- Um estudo do McKinsey Global Institute afirma que a guerra de tarifas de 2025 não matou o comércio global; o comércio cresceu mesmo com tarifas altas.
- As trocas entre Estados Unidos e China caíram em torno de trinta por cento, com cerca de US$ 130 bilhões em exportações chinesas para os EUA sumindo; o déficit externo da China permaneceu em patamar recorde, enquanto a produção chinesa se reorientou para outros mercados.
- O comércio impulsionado pela inteligência artificial foi o principal fator de crescimento, respondendo por cerca de um terço do aumento do comércio mundial; chips, servidores e equipamentos de centros de dados tiveram alta demanda.
- A União Europeia viveu um “aperto duplo”: déficit com a China aumentou, e o superávit com os EUA recuou; exportações de automóveis para os EUA caíram, operações com a China também recuaram, enquanto veículos elétricos chineses cresceram na Europa.
- A UE buscou diversificação: acordos com Mercosul, Índia e Austrália para reduzir a dependência de Washington e de Beijing, com mercados emergentes oferecendo caminhos de longo prazo.
O relatório do McKinsey Global Institute, divulgado este mês, analisa a guerra comercial de 2024 e seu impacto. Apesar das tarifas em níveis inéditos desde a Segunda Guerra, o comércio global cresceu junto com a economia mundial. Importações dos EUA e exportações da China atingiram recordes.
O estudo mostra que o leilão de tarifas alterou fluxos, mas não provocou o colapso do comércio. Houve queda de quase 30% no comércio entre EUA e China e perda de cerca de US$ 130 bilhões nas exportações chinesas para o país, segundo Tiago Devesa, um dos autores.
A maior mudança ocorreu nas relações entre EUA e China, com a intensificação de compras em outras regiões. Países do Sudeste Asiático cresceram em participação, especialmente Vietnã, Tailândia e Malásia, absorvendo cadeias de suprimentos deslocadas da China.
Enquanto isso, a Índia assumiu papel relevante, ampliando exportações de smartphones para os EUA, mesmo com a redução nas compras chinesas. O déficit da balança dos EUA com a China caiu, mas o redirecionamento deslocou déficits para Vietnã e Taiwan, aponta o estudo.
No agregado, o comércio relacionado a inteligência artificial ganhou força, impulsionando o crescimento global.

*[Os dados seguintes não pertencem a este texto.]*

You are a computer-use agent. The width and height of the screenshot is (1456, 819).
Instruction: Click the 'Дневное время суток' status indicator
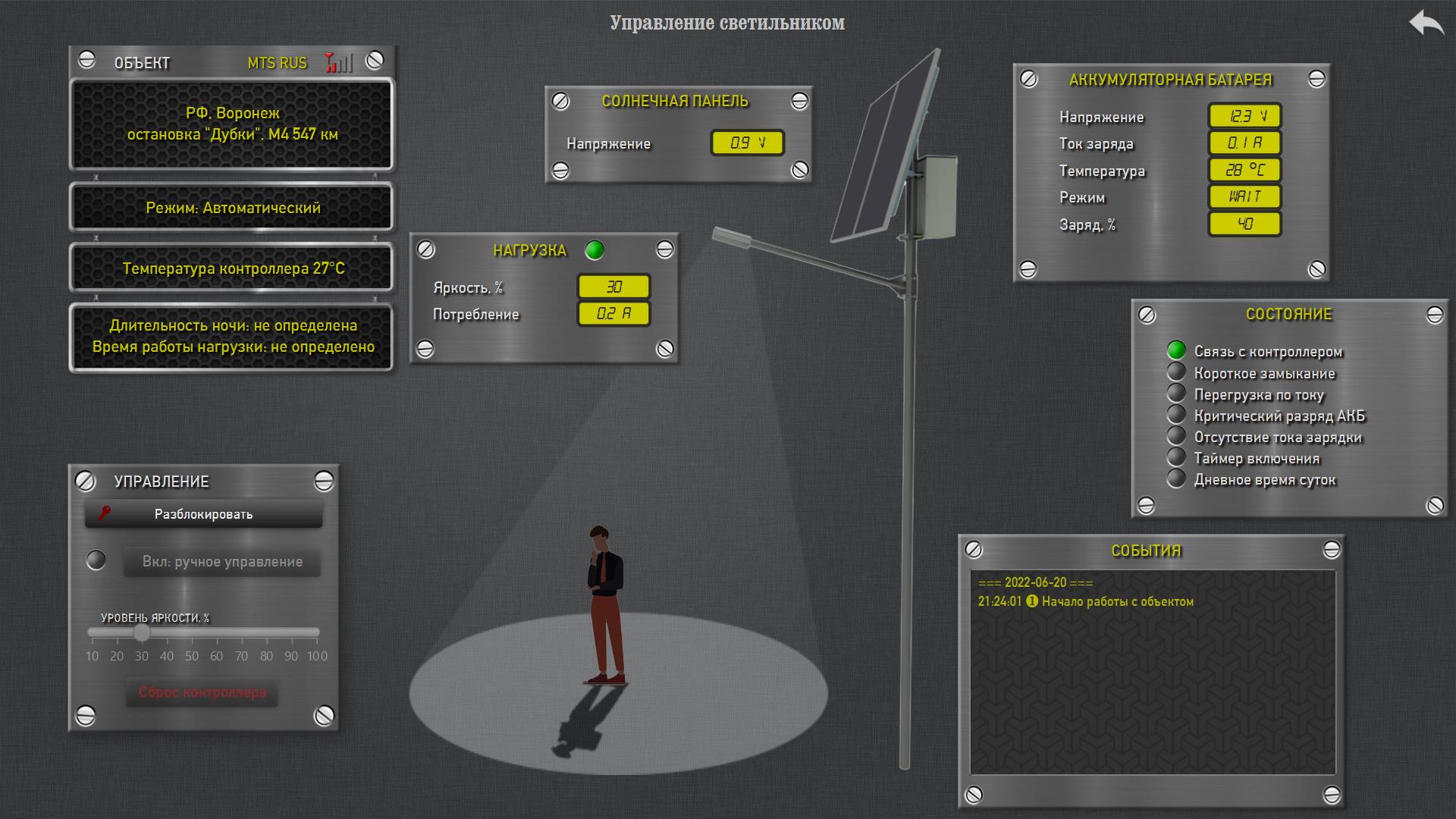[1176, 479]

Chips, servidores e equipamentos de rede passaram a responder por boa parte das vendas, com forte demanda acelerada por grandes empresas de tecnologia.

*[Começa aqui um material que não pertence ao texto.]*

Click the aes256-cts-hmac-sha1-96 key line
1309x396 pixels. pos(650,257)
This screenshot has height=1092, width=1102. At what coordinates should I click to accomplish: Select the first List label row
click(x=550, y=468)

O relatório também analisa o papel da União Europeia, que sofreu aperto com a desaceleração de exportações, aumento de importações da China e menor superávit com os EUA. Os setores automotivo e de componentes foram os mais impactados.
A UE passou a buscar diversificação de parceiros, com acordos recentes. Em janeiro, pactos com a Índia e o Mercosul foram anunciados, além de um acordo com a Austrália, buscando reduzir a dependência de Washington e Pequim.
Devesa ressalta que o crescimento impulsionado pela IA tende a sustentar padrões de comércio por anos, mesmo diante de mudanças políticas. As negociações com Mercosul e Índia são vistas como movimento estratégico de longo prazo.
Observa-se que os acordos com Mercosul e Índia representam menos de 8% do comércio externo da UE hoje, exigindo tempo para ampliar participação. As medidas são descritas como políticas de seguro de longo prazo, não remédios imediatos.